Online “fish spotting” is mostly about environment, not body language
Online players do not give classic live tells in the same way. Instead, softer games often show up through table speed, limp-heavy patterns, bad sizing consistency, strange stack sizes, and formats with a more recreational player base.
| Signal | Why it matters | Main caution |
|---|---|---|
| Limp-heavy action | Often signals weaker preflop structure | Do not overread tiny samples |
| Erratic sizing | Can indicate weaker strategic discipline | Some strong players still use odd sizes |
| Loose table texture | More multiway pots can signal softer pools | Game type still matters |
| Weak format fit | Recreational traffic differs by product | Software and seating rules change the edge |
Game selection still matters more than fantasy reads
Readers should pair this page with online poker liquidity and market concentration, online poker, and poker position.
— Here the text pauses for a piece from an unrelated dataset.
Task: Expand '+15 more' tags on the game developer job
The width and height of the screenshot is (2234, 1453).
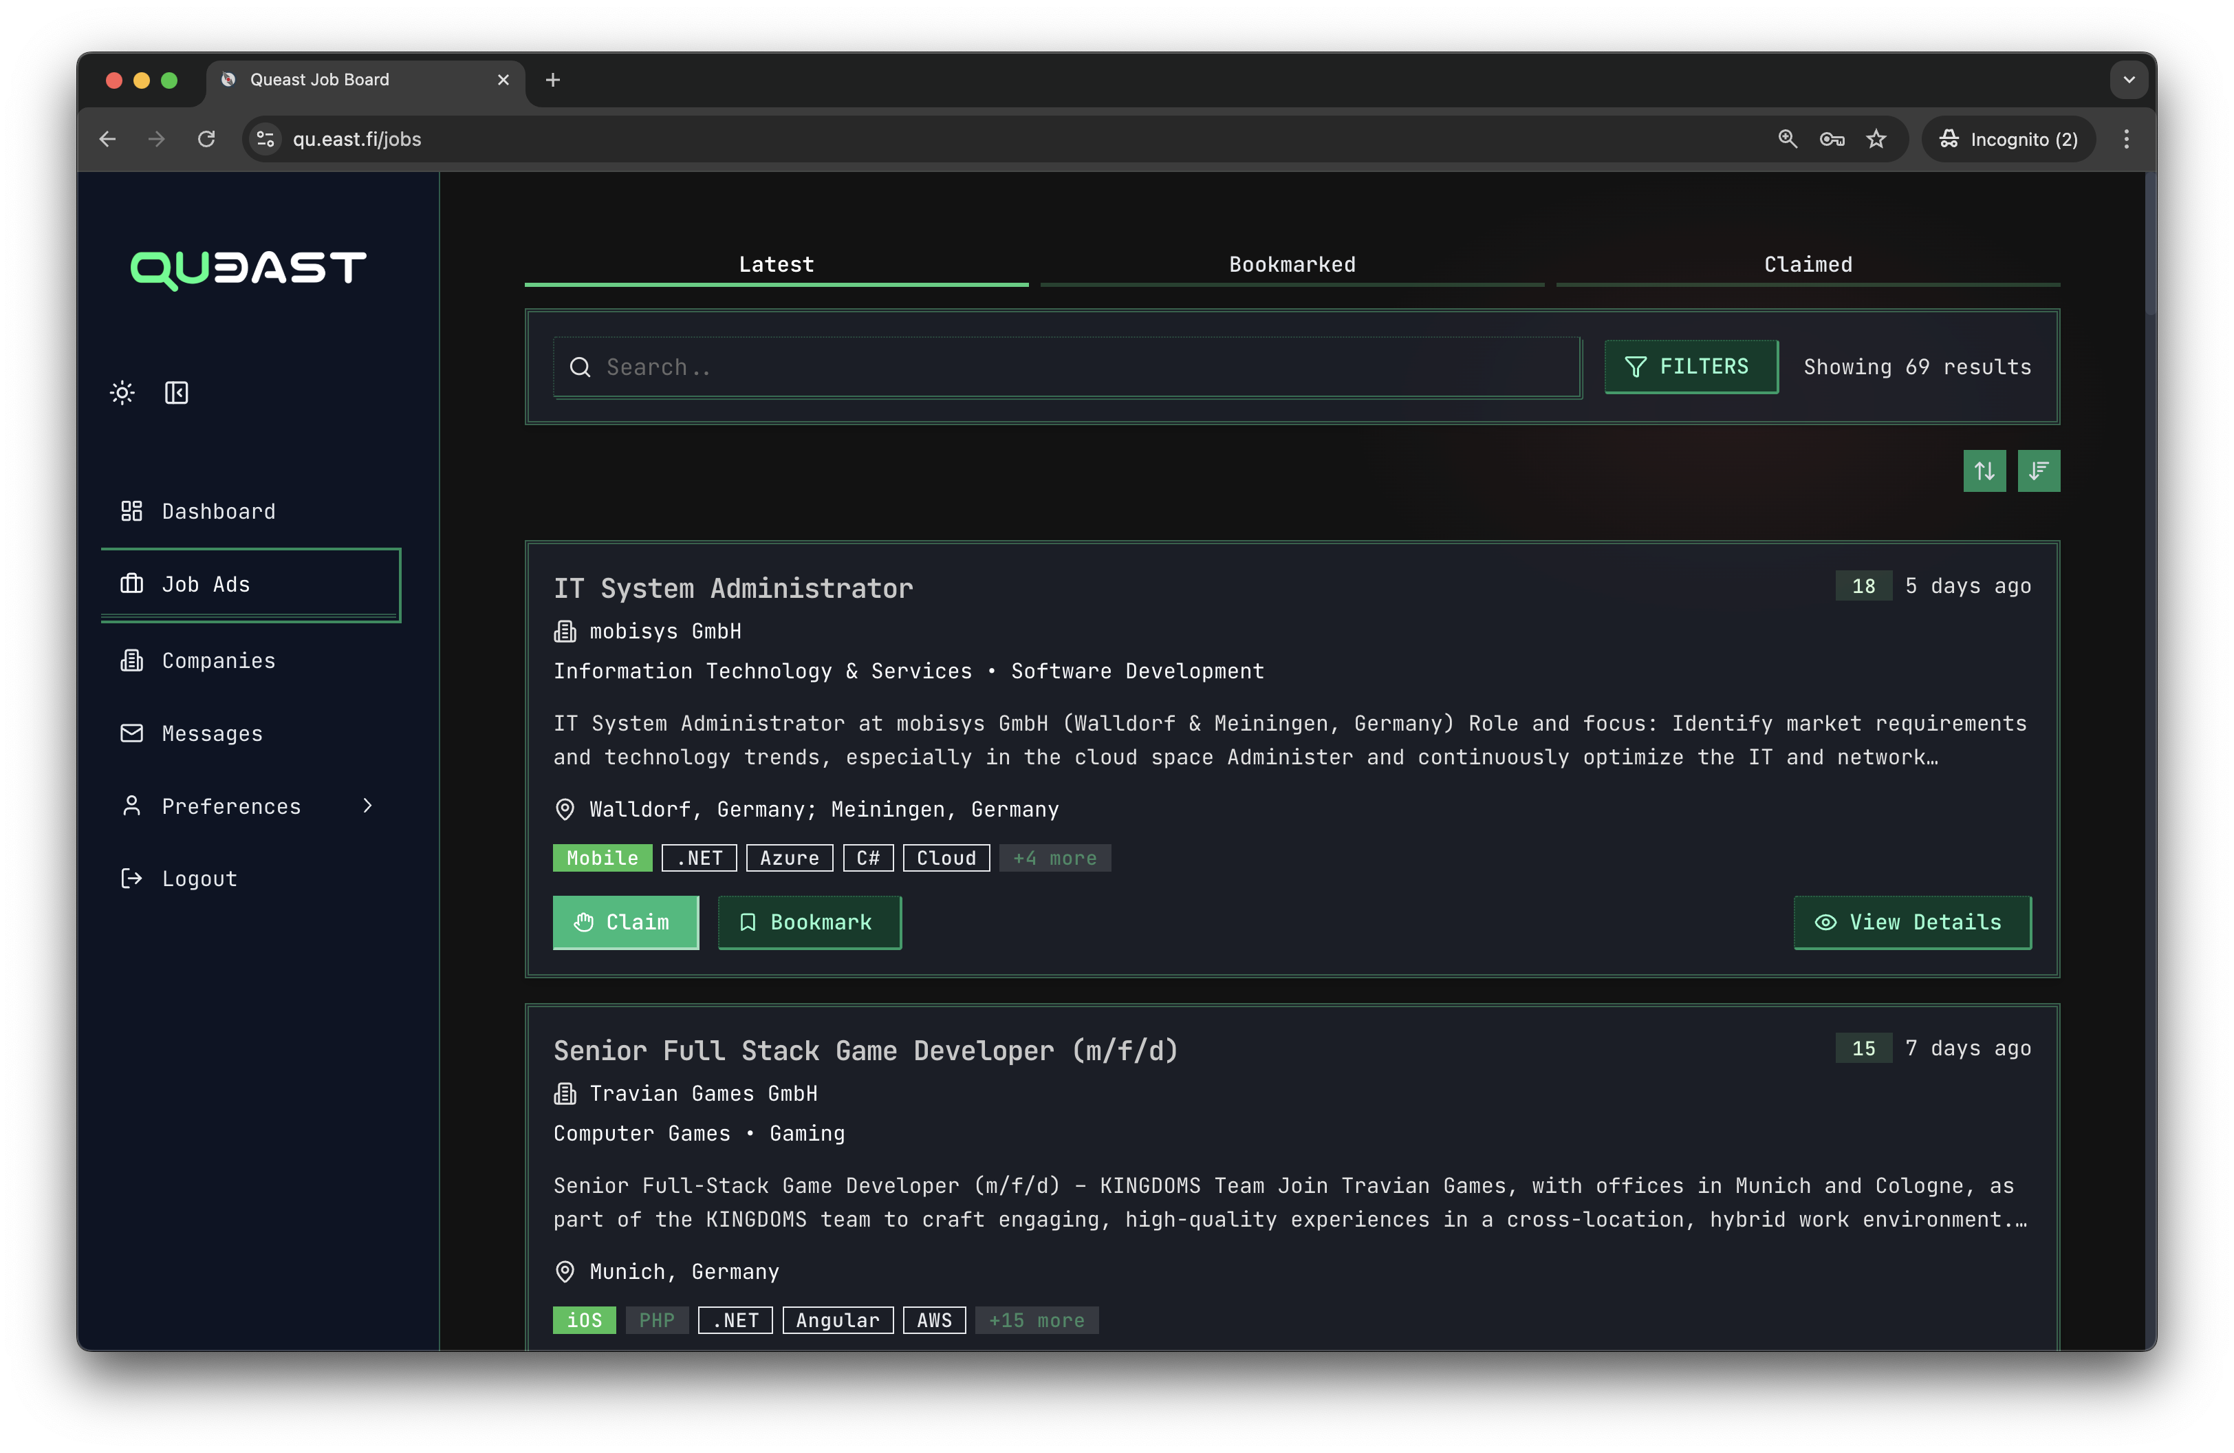Action: coord(1036,1320)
Finding better tables is often a product-selection question as much as a player-read question.
Common mistakes
- Assuming one loose hand means a whole table is soft.
- Ignoring rake, seat position, and format when chasing “soft action”.
- Confusing entertainment-heavy formats with easy long-run profit automatically.
FAQ
Can you really spot fish online without HUDs?
Yes, but the signals are broader and more contextual than classic live tells.
Is table softness more important than rake?
Often yes at lower stakes, but both matter together.
What matters most today
Online fish-spotting is really table-selection discipline: read pool quality, format texture, and practical game conditions before pretending one weird hand tells the whole story.